To be done:
In the court opinion, start at the words "The opinion of" and stop after "notice are approved.". Write that part out again, changing "merger" to "combination".

Page:
#####

IN RE AOL TIME WARNER SHAREHOLDER DERIVATIVE LITIGATION


The opinion of the court was delivered by: Shirley Wohl Kram, U.S.D.J.

MEMORANDUM OPINION

This Opinion considers the fairness of a settlement (the "Settlement") reached in the shareholder derivative litigation arising from alleged accounting and compliance misconduct by directors and officers of America Online, Inc. ("AOL") and AOL Time Warner, Inc. ("AOLTW") in the years preceding and following AOL's merger with Time Warner, Inc. ("Time Warner").*fn1 For the following reasons, the Settlement and form of notice are approved.

#####

Data records:
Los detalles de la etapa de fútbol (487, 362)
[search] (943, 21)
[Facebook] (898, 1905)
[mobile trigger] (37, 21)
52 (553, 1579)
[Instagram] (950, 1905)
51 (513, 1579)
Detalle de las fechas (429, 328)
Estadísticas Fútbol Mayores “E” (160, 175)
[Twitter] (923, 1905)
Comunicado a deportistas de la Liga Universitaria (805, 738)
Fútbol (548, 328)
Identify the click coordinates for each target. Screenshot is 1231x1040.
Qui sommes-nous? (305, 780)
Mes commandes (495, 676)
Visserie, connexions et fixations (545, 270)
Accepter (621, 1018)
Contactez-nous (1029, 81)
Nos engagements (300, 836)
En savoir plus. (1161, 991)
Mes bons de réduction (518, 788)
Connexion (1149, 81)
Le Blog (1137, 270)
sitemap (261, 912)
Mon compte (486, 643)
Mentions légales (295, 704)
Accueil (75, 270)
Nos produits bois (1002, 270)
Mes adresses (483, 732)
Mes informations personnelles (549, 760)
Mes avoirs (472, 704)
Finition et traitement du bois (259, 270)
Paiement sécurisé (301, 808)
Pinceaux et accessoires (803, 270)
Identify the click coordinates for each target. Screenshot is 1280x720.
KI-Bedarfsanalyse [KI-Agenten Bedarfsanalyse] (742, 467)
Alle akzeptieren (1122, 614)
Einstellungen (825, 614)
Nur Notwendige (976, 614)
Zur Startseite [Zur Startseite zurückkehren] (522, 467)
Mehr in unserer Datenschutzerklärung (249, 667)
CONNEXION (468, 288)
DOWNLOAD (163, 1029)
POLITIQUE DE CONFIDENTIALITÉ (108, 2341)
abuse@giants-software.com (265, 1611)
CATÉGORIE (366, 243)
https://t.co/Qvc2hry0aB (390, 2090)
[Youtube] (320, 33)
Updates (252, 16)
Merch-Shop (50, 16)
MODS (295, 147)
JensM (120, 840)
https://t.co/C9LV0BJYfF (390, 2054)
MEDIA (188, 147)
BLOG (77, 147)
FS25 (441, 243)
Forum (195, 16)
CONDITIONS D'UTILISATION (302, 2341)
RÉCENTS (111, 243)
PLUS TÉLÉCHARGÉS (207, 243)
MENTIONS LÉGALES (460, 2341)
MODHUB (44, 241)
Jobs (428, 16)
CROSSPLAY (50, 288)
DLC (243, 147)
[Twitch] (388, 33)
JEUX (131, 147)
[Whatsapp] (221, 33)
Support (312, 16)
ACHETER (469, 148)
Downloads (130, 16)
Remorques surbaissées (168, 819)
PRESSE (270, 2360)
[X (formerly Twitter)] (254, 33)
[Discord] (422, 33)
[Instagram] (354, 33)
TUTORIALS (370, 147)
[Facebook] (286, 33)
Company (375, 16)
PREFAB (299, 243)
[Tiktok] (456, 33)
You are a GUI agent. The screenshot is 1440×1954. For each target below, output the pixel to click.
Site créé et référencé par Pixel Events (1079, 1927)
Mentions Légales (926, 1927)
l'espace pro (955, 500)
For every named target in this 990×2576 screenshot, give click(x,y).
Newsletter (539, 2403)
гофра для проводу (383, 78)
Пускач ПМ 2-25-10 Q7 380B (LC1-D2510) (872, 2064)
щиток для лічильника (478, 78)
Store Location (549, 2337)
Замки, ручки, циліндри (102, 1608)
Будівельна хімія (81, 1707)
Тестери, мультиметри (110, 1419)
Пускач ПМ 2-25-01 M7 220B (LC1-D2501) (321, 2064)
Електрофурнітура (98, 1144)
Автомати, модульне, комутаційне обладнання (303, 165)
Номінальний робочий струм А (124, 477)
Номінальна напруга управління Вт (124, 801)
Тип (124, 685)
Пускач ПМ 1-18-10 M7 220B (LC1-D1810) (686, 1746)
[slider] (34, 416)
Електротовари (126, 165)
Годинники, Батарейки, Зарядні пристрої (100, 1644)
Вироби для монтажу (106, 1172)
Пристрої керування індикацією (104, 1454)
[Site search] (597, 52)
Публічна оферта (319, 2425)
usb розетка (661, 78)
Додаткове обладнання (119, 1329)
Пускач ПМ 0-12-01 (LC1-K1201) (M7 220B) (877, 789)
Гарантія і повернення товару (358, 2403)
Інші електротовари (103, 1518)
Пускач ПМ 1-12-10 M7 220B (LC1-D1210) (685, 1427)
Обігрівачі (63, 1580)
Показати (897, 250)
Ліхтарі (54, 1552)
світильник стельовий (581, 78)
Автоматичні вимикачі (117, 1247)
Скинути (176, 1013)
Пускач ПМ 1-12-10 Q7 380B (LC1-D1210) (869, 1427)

#####

Written reply:
The opinion of the court was delivered by: Shirley Wohl Kram, U.S.D.J.

MEMORANDUM OPINION

This Opinion considers the fairness of a settlement (the "Settlement") reached in the shareholder derivative litigation arising from alleged accounting and compliance misconduct by directors and officers of America Online, Inc. ("AOL") and AOL Time Warner, Inc. ("AOLTW") in the years preceding and following AOL's combination with Time Warner, Inc. ("Time Warner").*fn1 For the following reasons, the Settlement and form of notice are approved.